Other ways include streamlining the childcare benefit and rebate calculations into one payment. Tightening up eligibility criteria, with stay at home mothers having more rigorous work activity tests. Removing “double dipping” of new parents getting paid parental leave from their employer as well as the Government’s scheme.

In terms of revenue raising, some proposals floating around are changes to superannuation tax concessions and the introduction of a bank deposit tax. There is also likely to be some announcements about changes to the way tax is calculated for online purchases (Netflix tax), and possibly multinational corporations.

In amongst all the Budget leaks, it’s been widely flagged that superannuation tax concessions and negative gearing will be left alone.

Given the state of the Australian economy, the Government has had to slip a little “stimulus” into the equation – $1.7b. Not a lot of detail has been announced, but $100m has been earmarked for northern cattle road upgrades. Transport costs can be up to 35% of the price of livestock, and improved infrastructure will make our farmers more competitive, and possibly help lift current exports.

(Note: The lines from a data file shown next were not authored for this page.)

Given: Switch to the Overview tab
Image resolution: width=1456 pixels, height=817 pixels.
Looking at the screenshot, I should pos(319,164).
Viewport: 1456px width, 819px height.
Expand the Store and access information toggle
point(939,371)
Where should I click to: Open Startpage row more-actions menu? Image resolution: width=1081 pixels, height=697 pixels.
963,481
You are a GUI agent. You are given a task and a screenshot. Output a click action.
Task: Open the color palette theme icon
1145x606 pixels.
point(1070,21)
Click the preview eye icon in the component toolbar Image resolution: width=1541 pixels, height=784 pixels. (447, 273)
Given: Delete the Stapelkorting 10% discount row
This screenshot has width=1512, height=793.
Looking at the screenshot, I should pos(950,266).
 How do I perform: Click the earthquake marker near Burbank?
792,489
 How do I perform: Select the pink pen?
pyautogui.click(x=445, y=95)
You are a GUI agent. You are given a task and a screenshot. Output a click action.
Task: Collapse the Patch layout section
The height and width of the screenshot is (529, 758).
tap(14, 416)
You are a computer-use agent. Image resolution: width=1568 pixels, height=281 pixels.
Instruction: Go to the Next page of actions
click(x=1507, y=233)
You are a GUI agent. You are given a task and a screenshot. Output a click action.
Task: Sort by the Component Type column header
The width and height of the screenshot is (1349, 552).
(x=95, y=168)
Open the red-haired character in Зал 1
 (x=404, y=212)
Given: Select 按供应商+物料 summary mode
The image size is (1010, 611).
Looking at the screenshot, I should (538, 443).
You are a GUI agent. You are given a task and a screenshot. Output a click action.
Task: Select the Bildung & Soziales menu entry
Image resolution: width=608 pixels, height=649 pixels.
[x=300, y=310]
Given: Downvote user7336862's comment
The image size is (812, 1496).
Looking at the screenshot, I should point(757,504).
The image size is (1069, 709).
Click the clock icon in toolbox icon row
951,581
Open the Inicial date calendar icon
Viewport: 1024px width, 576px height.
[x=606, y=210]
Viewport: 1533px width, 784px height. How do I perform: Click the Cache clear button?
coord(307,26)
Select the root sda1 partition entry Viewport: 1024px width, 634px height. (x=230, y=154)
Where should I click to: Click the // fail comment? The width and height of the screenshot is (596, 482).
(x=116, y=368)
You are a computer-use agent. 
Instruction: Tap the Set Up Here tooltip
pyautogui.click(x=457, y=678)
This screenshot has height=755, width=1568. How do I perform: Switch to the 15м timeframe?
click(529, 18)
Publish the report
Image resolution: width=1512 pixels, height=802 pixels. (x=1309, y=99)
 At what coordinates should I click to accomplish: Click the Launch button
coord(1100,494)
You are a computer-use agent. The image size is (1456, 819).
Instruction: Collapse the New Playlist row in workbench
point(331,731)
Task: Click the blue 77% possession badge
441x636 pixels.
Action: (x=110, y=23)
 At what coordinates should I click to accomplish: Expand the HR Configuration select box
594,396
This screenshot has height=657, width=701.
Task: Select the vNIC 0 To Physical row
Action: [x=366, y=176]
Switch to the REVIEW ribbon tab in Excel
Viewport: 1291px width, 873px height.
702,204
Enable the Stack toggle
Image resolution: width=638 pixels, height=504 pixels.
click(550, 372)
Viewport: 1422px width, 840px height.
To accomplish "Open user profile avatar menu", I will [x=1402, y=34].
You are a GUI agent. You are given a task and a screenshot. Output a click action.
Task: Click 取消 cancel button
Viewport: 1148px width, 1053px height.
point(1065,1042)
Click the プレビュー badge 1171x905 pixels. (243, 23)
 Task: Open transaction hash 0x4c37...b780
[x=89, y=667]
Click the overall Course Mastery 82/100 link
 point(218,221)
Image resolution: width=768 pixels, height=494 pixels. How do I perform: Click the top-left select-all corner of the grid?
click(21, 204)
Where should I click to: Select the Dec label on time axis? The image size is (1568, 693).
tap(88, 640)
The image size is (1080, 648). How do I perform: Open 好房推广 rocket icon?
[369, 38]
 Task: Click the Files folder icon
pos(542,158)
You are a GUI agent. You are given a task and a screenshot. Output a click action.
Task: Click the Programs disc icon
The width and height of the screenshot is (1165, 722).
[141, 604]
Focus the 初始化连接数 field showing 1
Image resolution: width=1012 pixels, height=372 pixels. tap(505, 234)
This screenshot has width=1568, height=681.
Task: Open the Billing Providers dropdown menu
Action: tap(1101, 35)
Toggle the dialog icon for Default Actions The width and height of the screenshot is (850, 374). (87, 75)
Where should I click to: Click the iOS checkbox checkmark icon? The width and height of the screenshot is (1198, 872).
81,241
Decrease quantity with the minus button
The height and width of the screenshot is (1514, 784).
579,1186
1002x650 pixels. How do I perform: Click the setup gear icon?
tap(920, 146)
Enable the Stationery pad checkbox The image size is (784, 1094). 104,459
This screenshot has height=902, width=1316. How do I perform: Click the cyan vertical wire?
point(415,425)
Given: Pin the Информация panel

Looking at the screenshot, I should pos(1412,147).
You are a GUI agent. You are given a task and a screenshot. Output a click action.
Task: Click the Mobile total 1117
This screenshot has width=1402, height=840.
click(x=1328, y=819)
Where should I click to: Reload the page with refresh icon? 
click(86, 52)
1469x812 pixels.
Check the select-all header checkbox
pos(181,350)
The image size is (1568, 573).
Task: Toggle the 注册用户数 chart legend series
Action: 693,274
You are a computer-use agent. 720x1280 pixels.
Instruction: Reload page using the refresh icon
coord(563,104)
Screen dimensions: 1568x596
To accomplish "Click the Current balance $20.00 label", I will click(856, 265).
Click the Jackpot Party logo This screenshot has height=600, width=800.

Some “sugar” has been added to the mix, this time directly for rural and remote communities suffering under the crippling weight of drought. $330m has been allocated with $250m in drought specific concessional loans, and grants for infrastructure, feral animal management, and some social security.

The melting pot

This year’s Budget is being framed up as passing the ‘fairness’ test. Without a majority in the Senate, the Government needs to build consensus from Labor, the Greens, or do deals with the variety of independent senators.

Sounds a little messy?

Imagine your corner store negotiating with your customers about what price to charge for the lollies, or perhaps getting a better deal from the suppliers – oh wait… that’s a smart business!